Posted by: Will Baude | Dec 8, 2005 9:20:05 AM

Will, you write: “So, for example, when I suggested that it was not out of the question for Yale Law School to decide to refuse federal money and stick to its non-discrimination principle, I was roundly yelled at.” I’m really sorry to hear this. I guess I don’t think it reflects too well on Yale Law School — and I really like the place — that people “yell[]” at those who [in class?] propose such (frankly) unremarkable claims. Are things really that uncivil? Or are FAIR discussions the exception? Just curious . . ..

Posted by: Rick | Dec 8, 2005 7:18:07 AM

The Dale exchange simply shows that the Boy Scouts have more guts and integrity than Yale and the other law schools.

For some of us, that’s not at all surprising. But it’s a pretty stark example. If everyone else were as willing to refuse funds — esp. whole States and local govts., and local school districts — then the Spending Power would not be as all-powerful as it is now.

Posted by: just me | Dec 7, 2005 12:22:40 PM

(That’s “‘greater includes the lesser'”)

Posted by: Will Baude | Dec 7, 2005 12:08:04 PM

Surely one can’t just give up on the whole enterprise. The tradition of occasionally but inconsistently rejecting “greated includes the lesser” arguments in constitutional law dates back basically to the founding. But I do think the problem is even more intractable than it appears.

Posted by: Will Baude | Dec 7, 2005 12:05:34 PM

Do you give up on the whole project of unconstitutional conditions? Would conditioning federal funds on the absence of on-campus war protests be unconstitutional or just misguided?

Posted by: ac | Dec 7, 2005 11:31:36 AM

What troubles me in this case is that this isn’t about the Solomon Amendment, it’s about Don’t Ask Don’t Tell (DADT). It’s an attempt to indirectly challenge a policy they don’t like. And despite the characterization of DADT as a “militar policy,” DADT is the law; it was passed by Congress, it was signed by President Clinton, it is codified at 10 U.S.C. §654, and the military is obligated to follow it, like it or not. DADT isn’t a military policy, it is Congress’ policy – the same Congress from which FAIR is perfectly happy to take money.
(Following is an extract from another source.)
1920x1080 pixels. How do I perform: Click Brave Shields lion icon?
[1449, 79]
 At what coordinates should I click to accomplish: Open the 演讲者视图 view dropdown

If FAIR really wanted to be honest about this, it would exclude members of Congress from campuses, and refuse to take the money of an employer – Uncle Sam – which mandates the discriminatory practises of which they’re complaining. If they did this, they would have a shred of credibility, but that, of course, isn’t what they’re asking. They want their cake and to eat it; they want to keep this tainted money, but remove the strings which are attatched, and in service of this they float an extremely tenuous overextension of free association to invoke unconstitutional conditions.

This is a no-brainer case. Nobody seriously believes that the university is associating itself with, or endorsing the business practises of, employers it lets on campus, and even the colleges did believe this, they are under zero obligation, none whatsoever, to take the money and therefore be subject to the restrictions.

Posted by: Simon | Dec 7, 2005 10:22:03 AM

Will– It’s Chief Justice Roberts! (His predecessor was a stickler on this matter.)